* _Instructions to follow_: Convert the records, from their first line through the line holding "(x=130, y=41)", inclusive, into a numbered list, omitting any blank lines.

(Stored data)
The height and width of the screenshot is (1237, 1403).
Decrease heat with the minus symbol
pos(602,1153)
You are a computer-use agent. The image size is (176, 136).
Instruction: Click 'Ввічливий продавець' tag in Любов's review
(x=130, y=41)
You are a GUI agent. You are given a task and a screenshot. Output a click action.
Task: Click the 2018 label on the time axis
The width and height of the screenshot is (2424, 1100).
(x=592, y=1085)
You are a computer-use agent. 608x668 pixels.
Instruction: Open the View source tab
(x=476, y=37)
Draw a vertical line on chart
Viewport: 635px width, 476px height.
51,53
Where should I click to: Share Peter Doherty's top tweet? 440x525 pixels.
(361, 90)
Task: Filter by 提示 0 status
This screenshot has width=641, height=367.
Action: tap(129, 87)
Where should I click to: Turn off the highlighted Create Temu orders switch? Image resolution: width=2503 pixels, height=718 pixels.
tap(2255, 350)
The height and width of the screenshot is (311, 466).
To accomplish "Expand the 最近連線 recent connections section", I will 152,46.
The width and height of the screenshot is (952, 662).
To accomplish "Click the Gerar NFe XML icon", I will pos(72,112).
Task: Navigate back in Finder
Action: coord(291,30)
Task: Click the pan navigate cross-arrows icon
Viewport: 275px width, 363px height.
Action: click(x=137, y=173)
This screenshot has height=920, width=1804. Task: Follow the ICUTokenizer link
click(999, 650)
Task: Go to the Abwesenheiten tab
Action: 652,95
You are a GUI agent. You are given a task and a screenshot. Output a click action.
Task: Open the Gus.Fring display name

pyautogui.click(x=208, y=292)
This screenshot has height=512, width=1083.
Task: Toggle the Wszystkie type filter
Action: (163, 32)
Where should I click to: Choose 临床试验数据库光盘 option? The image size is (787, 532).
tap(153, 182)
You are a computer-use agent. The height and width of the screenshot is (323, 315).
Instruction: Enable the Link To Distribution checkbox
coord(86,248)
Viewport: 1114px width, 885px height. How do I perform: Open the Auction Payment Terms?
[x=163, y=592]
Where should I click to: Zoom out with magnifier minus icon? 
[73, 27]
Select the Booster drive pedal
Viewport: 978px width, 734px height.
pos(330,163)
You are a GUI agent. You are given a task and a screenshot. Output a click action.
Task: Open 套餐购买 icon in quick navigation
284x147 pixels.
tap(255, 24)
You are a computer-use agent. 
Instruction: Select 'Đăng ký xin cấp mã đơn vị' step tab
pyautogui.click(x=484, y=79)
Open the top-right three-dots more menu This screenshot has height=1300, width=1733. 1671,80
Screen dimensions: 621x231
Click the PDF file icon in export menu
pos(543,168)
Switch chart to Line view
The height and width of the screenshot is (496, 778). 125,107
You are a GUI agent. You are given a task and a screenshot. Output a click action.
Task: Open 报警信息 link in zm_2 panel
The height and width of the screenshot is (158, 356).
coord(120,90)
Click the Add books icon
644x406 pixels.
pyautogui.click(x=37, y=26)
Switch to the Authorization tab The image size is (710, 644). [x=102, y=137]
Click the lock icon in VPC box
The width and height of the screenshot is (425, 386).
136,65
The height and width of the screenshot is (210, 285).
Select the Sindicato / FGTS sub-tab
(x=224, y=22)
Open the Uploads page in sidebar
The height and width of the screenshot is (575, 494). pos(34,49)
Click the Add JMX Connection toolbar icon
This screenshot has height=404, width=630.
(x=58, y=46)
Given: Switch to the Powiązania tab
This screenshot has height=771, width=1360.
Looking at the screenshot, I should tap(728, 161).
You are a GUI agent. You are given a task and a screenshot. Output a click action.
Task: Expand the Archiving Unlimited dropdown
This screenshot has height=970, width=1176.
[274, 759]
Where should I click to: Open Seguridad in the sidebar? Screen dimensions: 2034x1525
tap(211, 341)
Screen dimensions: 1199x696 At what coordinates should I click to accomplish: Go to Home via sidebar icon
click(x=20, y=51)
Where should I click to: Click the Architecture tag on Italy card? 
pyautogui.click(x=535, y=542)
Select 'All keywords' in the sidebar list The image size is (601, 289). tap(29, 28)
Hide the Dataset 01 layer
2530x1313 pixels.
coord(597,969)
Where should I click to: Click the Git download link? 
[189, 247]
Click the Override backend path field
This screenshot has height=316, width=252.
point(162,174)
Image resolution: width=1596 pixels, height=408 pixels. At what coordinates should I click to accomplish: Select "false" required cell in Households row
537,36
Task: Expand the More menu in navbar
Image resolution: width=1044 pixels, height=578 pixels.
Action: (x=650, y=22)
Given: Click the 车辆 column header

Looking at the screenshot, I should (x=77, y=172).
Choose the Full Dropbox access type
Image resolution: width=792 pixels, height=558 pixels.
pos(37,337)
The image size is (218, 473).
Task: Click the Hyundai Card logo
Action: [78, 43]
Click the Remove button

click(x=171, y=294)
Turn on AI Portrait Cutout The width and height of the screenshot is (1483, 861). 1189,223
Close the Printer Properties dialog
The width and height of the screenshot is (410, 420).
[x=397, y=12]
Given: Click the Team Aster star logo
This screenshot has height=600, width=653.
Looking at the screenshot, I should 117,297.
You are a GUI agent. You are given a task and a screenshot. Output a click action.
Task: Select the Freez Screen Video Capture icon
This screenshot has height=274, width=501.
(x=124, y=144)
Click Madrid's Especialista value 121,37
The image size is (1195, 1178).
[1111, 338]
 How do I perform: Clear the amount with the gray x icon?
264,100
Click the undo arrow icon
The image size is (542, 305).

* _Solved exercise_:
1. The height and width of the screenshot is (1237, 1403).
2. Decrease heat with the minus symbol
3. pos(602,1153)
4. You are a computer-use agent. The image size is (176, 136).
5. Instruction: Click 'Ввічливий продавець' tag in Любов's review
6. (x=130, y=41)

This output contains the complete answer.